L'initiative populaire cantonale «Pour l'emploi, contre l'exclusion», déposée en octobre 1994, comprenait, à son chapitre 4, un certain nombre de propositions visant à «développer une formation accessible à tous» (annexe 1). Pour l'essentiel, l'initiative demandait que la formation continue des adultes fasse l'objet d'une véritable «offensive» de la part de l'Etat, tant pour favoriser la réinsertion des personnes au chômage que pour assurer une qualification ou une requalification de la main d'oeuvre-existante (voir argumentaire de l'initiative sur ce point, annexe 2).
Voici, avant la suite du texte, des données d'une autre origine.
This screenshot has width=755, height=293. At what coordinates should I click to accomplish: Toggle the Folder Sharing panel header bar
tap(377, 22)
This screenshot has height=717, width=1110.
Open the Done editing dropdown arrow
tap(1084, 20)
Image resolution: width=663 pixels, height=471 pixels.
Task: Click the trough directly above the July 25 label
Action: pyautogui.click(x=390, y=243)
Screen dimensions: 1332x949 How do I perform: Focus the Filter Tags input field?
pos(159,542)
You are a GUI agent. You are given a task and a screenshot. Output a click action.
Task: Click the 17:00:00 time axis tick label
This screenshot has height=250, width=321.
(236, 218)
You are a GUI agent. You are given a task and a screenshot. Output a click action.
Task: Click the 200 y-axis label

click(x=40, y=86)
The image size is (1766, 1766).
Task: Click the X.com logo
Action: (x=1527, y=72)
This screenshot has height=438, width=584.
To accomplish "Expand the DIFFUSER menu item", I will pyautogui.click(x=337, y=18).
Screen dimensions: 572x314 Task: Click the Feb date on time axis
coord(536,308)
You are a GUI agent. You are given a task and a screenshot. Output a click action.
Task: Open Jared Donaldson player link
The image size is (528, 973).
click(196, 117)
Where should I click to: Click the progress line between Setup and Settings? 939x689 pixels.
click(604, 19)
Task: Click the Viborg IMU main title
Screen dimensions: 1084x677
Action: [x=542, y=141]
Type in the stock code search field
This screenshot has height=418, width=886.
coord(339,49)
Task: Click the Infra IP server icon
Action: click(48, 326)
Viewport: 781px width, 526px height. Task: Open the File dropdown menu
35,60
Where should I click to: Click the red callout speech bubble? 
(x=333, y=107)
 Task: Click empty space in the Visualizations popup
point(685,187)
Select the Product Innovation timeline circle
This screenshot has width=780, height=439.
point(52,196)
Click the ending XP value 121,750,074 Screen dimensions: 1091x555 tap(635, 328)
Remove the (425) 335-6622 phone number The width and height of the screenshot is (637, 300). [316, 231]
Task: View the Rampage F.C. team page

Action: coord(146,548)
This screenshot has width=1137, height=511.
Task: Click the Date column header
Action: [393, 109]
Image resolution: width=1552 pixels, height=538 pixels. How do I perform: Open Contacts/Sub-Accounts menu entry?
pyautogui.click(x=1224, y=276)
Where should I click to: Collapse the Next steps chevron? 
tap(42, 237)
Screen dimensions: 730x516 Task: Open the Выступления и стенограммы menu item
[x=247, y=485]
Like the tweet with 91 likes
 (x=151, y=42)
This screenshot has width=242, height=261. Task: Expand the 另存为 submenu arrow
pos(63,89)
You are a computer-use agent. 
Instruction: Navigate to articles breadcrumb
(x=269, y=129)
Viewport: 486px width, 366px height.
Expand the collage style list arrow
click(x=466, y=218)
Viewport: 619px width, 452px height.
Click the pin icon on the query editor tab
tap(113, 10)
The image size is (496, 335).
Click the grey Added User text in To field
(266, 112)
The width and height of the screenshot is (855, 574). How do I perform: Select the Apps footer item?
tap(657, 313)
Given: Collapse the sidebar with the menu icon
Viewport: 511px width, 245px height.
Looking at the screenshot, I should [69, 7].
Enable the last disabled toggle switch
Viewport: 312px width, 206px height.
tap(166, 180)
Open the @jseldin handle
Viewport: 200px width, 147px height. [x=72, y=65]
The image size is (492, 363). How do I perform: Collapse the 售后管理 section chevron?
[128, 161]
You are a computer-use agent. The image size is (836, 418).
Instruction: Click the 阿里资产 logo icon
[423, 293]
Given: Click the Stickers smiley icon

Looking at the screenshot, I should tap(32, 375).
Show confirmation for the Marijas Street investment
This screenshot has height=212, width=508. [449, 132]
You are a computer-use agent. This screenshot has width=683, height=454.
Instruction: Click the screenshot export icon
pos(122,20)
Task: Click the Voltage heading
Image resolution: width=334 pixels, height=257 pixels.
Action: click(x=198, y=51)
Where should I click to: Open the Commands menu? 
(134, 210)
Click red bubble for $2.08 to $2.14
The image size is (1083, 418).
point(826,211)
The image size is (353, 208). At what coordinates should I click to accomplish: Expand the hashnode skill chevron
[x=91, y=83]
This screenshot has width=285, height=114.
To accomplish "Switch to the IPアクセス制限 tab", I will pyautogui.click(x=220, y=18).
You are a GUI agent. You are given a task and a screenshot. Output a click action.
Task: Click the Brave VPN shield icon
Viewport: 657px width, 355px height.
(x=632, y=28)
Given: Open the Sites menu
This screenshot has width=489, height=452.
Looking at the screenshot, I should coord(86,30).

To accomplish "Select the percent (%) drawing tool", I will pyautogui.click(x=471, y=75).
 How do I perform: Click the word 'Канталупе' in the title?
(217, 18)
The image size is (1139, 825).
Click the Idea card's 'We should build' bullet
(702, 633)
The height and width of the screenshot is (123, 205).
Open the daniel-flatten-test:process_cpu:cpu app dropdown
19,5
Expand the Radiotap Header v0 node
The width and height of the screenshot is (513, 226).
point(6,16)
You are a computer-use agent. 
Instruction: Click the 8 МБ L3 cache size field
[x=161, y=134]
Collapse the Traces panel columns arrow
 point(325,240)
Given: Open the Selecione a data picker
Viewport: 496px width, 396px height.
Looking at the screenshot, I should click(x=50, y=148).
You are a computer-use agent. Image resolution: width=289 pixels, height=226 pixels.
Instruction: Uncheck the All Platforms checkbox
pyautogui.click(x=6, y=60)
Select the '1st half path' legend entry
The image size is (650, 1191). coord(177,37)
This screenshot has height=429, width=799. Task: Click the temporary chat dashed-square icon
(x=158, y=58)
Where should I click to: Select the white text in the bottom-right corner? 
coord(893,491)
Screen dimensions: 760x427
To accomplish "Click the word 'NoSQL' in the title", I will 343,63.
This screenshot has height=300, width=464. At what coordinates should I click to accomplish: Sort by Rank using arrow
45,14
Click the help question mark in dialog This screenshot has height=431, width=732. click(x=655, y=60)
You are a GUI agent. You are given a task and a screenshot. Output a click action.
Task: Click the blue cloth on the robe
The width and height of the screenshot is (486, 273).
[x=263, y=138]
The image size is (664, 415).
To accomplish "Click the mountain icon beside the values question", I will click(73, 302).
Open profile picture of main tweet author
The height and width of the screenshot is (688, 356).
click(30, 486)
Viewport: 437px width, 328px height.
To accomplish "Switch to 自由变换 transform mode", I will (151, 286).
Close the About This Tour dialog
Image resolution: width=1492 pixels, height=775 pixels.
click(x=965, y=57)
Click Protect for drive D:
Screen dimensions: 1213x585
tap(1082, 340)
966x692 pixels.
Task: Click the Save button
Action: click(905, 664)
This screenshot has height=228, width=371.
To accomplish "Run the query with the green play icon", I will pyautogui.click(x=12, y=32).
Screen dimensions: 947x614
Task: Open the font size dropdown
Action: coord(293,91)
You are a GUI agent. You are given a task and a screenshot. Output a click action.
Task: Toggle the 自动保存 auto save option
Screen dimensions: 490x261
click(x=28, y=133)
Les lacunes de la législation actuelle

Le rejet de l'initiative par le Grand Conseil a conduit les syndicats à se pencher eux-mêmes sur la législation existante pour examiner quelles modifications ils pourraient proposer pour atteindre tout de même le but qu'ils s'étaient fixé. Cet examen s'est révélé fort instructif:

- d'une part, les bases légales concernant la formation continue sont éparpillées dans toute une série de lois et règlements, touchant soit au perfectionnement professionnel, soit à l'encouragement aux études; une vision claire et unifiée de la politique de l'Etat en la matière n'existe pas;

- d'autre part, la conception et les moyens définis aujourd'hui par la législation relèvent d'une vision «étroite» de la formation continue; il s'agit presque exclusivement de formations s'ajoutant à la formation de base (brevets, maîtrises, autres «perfectionnements» professionnels), alors que les besoins actuels des adultes relèvent autant de l'acquisition d'une formation de base (soit qu'elle manque, soit qu'un recyclage devienne indispensable) que du «perfectionnement»;

- enfin, diverses expériences menées actuellement par les syndicats (cours collectifs de préparation au CFC selon l'article 41 LEP, chèque français pour étrangers, alphabétisation, cours pour chômeurs) conduisent à mettre le doigt sur les lacunes de la législation actuelle (notamment en matière de formation non professionnelle de base, qui constitue toutefois un «pré-requis» indispensable à celle-ci).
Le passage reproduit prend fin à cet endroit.